§ **WORK TO DO**
Rewrite the data below so that every occurrence of "Image resolution" becomes "Frame resolution", leaving all other text unchanged.

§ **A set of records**
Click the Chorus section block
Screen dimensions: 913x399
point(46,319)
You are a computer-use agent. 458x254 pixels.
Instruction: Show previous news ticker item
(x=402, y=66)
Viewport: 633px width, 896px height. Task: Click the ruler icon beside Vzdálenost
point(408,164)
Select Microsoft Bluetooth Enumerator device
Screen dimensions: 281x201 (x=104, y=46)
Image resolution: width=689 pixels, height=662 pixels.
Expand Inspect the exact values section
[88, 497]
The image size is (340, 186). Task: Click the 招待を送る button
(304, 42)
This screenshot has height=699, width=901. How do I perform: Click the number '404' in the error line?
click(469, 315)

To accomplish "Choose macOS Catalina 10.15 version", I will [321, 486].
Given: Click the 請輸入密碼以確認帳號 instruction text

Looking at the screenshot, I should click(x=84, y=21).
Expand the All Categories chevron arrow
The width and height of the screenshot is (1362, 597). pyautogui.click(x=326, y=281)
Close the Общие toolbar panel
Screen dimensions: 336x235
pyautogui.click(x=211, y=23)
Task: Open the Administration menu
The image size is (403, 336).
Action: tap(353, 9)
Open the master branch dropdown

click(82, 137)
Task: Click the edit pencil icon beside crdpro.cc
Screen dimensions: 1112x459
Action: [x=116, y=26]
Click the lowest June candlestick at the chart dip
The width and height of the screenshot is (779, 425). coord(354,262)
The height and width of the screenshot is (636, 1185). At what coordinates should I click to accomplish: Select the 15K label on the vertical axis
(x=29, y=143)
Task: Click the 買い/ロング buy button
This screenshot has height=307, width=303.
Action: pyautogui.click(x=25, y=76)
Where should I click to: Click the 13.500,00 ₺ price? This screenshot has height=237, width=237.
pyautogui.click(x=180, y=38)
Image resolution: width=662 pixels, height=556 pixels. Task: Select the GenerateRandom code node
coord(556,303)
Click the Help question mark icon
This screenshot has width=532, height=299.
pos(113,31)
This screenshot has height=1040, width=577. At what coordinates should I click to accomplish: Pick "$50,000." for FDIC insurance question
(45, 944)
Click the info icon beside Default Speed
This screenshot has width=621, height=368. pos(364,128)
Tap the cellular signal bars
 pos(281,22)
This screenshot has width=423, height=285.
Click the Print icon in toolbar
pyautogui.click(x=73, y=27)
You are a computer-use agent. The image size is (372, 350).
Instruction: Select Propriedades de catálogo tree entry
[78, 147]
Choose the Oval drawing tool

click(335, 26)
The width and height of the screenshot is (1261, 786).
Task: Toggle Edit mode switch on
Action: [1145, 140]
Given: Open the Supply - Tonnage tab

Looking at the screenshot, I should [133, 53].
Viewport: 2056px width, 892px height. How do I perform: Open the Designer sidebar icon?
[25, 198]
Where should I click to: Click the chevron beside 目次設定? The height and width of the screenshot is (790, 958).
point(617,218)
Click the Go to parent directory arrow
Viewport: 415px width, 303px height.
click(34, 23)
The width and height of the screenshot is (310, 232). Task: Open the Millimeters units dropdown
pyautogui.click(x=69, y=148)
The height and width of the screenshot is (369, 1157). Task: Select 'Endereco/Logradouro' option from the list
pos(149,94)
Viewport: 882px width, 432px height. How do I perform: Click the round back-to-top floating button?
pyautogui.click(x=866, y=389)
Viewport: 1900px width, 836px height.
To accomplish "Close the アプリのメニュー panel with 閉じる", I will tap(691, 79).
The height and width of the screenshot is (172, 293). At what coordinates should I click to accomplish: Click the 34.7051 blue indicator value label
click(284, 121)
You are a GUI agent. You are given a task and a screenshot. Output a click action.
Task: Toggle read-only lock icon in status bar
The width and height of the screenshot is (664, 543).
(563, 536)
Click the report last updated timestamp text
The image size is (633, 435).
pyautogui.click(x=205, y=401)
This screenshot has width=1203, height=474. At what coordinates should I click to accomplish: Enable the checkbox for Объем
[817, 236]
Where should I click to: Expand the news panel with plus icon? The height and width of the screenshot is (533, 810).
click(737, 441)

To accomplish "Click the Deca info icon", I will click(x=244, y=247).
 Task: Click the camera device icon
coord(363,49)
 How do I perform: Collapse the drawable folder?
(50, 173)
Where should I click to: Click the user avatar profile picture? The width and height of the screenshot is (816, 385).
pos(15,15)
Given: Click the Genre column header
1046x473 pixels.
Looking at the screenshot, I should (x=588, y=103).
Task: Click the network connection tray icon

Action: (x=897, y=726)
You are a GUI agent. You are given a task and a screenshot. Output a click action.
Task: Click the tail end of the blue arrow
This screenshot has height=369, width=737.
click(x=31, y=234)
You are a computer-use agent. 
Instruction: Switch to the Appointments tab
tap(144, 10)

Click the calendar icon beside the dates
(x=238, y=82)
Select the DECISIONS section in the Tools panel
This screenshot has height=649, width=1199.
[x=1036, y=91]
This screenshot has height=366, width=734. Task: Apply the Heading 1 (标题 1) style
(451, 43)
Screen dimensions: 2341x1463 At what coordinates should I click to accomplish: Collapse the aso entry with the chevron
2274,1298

§ **EXERCISE ANSWER**
Click the Chorus section block
Screen dimensions: 913x399
point(46,319)
You are a computer-use agent. 458x254 pixels.
Instruction: Show previous news ticker item
(x=402, y=66)
Viewport: 633px width, 896px height. Task: Click the ruler icon beside Vzdálenost
point(408,164)
Select Microsoft Bluetooth Enumerator device
Screen dimensions: 281x201 (x=104, y=46)
Frame resolution: width=689 pixels, height=662 pixels.
Expand Inspect the exact values section
[88, 497]
The image size is (340, 186). Task: Click the 招待を送る button
(304, 42)
This screenshot has height=699, width=901. How do I perform: Click the number '404' in the error line?
click(469, 315)

To accomplish "Choose macOS Catalina 10.15 version", I will [321, 486].
Given: Click the 請輸入密碼以確認帳號 instruction text

Looking at the screenshot, I should click(x=84, y=21).
Expand the All Categories chevron arrow
The width and height of the screenshot is (1362, 597). pyautogui.click(x=326, y=281)
Close the Общие toolbar panel
Screen dimensions: 336x235
pyautogui.click(x=211, y=23)
Task: Open the Administration menu
The image size is (403, 336).
Action: tap(353, 9)
Open the master branch dropdown

click(82, 137)
Task: Click the edit pencil icon beside crdpro.cc
Screen dimensions: 1112x459
Action: [x=116, y=26]
Click the lowest June candlestick at the chart dip
The width and height of the screenshot is (779, 425). coord(354,262)
The height and width of the screenshot is (636, 1185). At what coordinates should I click to accomplish: Select the 15K label on the vertical axis
(x=29, y=143)
Task: Click the 買い/ロング buy button
This screenshot has height=307, width=303.
Action: pyautogui.click(x=25, y=76)
Where should I click to: Click the 13.500,00 ₺ price? This screenshot has height=237, width=237.
pyautogui.click(x=180, y=38)
Frame resolution: width=662 pixels, height=556 pixels. Task: Select the GenerateRandom code node
coord(556,303)
Click the Help question mark icon
This screenshot has width=532, height=299.
pos(113,31)
This screenshot has height=1040, width=577. At what coordinates should I click to accomplish: Pick "$50,000." for FDIC insurance question
(45, 944)
Click the info icon beside Default Speed
This screenshot has width=621, height=368. pos(364,128)
Tap the cellular signal bars
 pos(281,22)
This screenshot has width=423, height=285.
Click the Print icon in toolbar
pyautogui.click(x=73, y=27)
You are a computer-use agent. The image size is (372, 350).
Instruction: Select Propriedades de catálogo tree entry
[78, 147]
Choose the Oval drawing tool

click(335, 26)
The width and height of the screenshot is (1261, 786).
Task: Toggle Edit mode switch on
Action: [1145, 140]
Given: Open the Supply - Tonnage tab

Looking at the screenshot, I should [133, 53].
Viewport: 2056px width, 892px height. How do I perform: Open the Designer sidebar icon?
[25, 198]
Where should I click to: Click the chevron beside 目次設定? The height and width of the screenshot is (790, 958).
point(617,218)
Click the Go to parent directory arrow
Viewport: 415px width, 303px height.
click(34, 23)
The width and height of the screenshot is (310, 232). Task: Open the Millimeters units dropdown
pyautogui.click(x=69, y=148)
The height and width of the screenshot is (369, 1157). Task: Select 'Endereco/Logradouro' option from the list
pos(149,94)
Viewport: 882px width, 432px height. How do I perform: Click the round back-to-top floating button?
pyautogui.click(x=866, y=389)
Viewport: 1900px width, 836px height.
To accomplish "Close the アプリのメニュー panel with 閉じる", I will tap(691, 79).
The height and width of the screenshot is (172, 293). At what coordinates should I click to accomplish: Click the 34.7051 blue indicator value label
click(284, 121)
You are a GUI agent. You are given a task and a screenshot. Output a click action.
Task: Toggle read-only lock icon in status bar
The width and height of the screenshot is (664, 543).
(563, 536)
Click the report last updated timestamp text
The image size is (633, 435).
pyautogui.click(x=205, y=401)
This screenshot has width=1203, height=474. At what coordinates should I click to accomplish: Enable the checkbox for Объем
[817, 236]
Where should I click to: Expand the news panel with plus icon? The height and width of the screenshot is (533, 810).
click(737, 441)

To accomplish "Click the Deca info icon", I will click(x=244, y=247).
 Task: Click the camera device icon
coord(363,49)
 How do I perform: Collapse the drawable folder?
(50, 173)
Where should I click to: Click the user avatar profile picture? The width and height of the screenshot is (816, 385).
pos(15,15)
Given: Click the Genre column header
1046x473 pixels.
Looking at the screenshot, I should (x=588, y=103).
Task: Click the network connection tray icon

Action: (x=897, y=726)
You are a GUI agent. You are given a task and a screenshot. Output a click action.
Task: Click the tail end of the blue arrow
This screenshot has height=369, width=737.
click(x=31, y=234)
You are a computer-use agent. 
Instruction: Switch to the Appointments tab
tap(144, 10)

Click the calendar icon beside the dates
(x=238, y=82)
Select the DECISIONS section in the Tools panel
This screenshot has height=649, width=1199.
[x=1036, y=91]
This screenshot has height=366, width=734. Task: Apply the Heading 1 (标题 1) style
(451, 43)
Screen dimensions: 2341x1463 At what coordinates should I click to accomplish: Collapse the aso entry with the chevron
2274,1298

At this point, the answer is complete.